In August, the state Supreme Court issued a ruling in favor of the Episcopal Church in South Carolina, which could ultimately mean the loss of dozens of properties belonging to churches that chose to break away from the national Episcopal Church and form the separate Diocese of South Carolina. Some of those churches have since aligned with the Anglican Church.
The Diocese of South Carolina has called that 3-2 ruling into question because of state Supreme Court Justice Kaye Hearn’s involvement in the Episcopal Church. In fairness, the motion for a rehearing should be granted, and Justice Hearn should recuse herself. But the rehearing request has yet to be acted on.
The purpose of mediation beginning Monday is to determine how to implement the August decision as amicably as possible. Even so, it still offers an opportunity for the disaffected church groups to preclude further legal battles over the valuable and historic properties in question.

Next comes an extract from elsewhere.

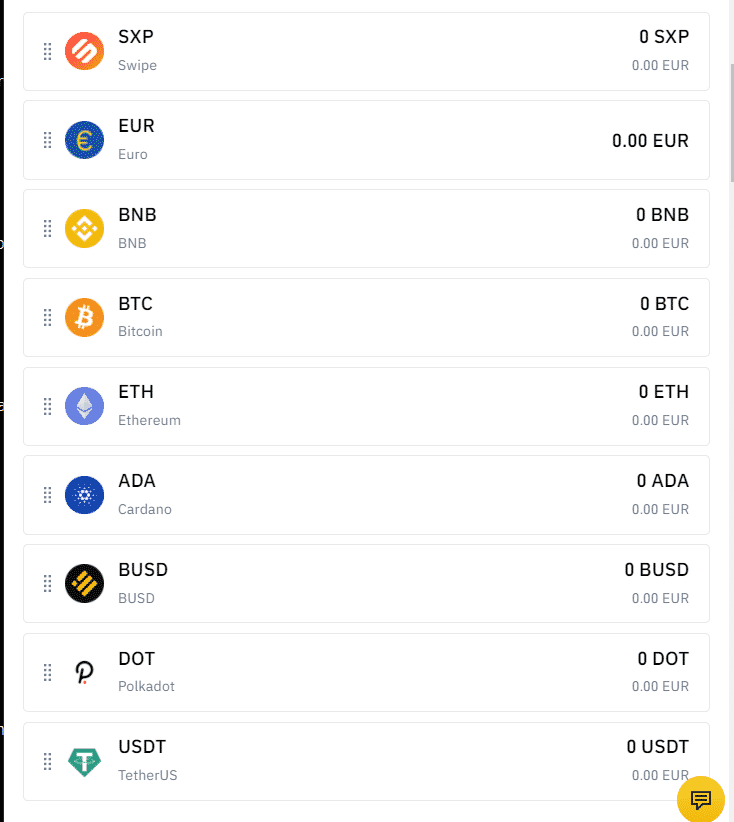Click the drag handle beside USDT
Viewport: 734px width, 822px height.
47,761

Neither the Diocese nor the Episcopal Church in South Carolina may ever bridge the spiritual and philosophical divides that caused their separation. Nor need they do so. Both groups are free to worship as they see fit — a principle enshrined in the Constitution.
But an agreement should be reached that lets the Diocese of South Carolina and the Episcopal Church in South Carolina part ways while remaining in the churches they have called home for so many generations.
Failure to do so would do further harm to the Christian spirit of unity and goodwill that ought to bring Lowcountry churches together rather than tear them apart. Reaching a mediated accord could avoid years of additional lawsuits and appeals and divisions among friends and neighbors.
Congregations are more than four walls and a roof. Church homes are where congregants have gathered each week and marked countless milestones — baptisms, weddings, funerals — over the years and, in many cases, centuries. Losing that over even the most deeply held disagreement is unthinkable.
Both parties should diligently seek an accord in this week’s mediation that will allow congregations to worship in their church homes for centuries to come.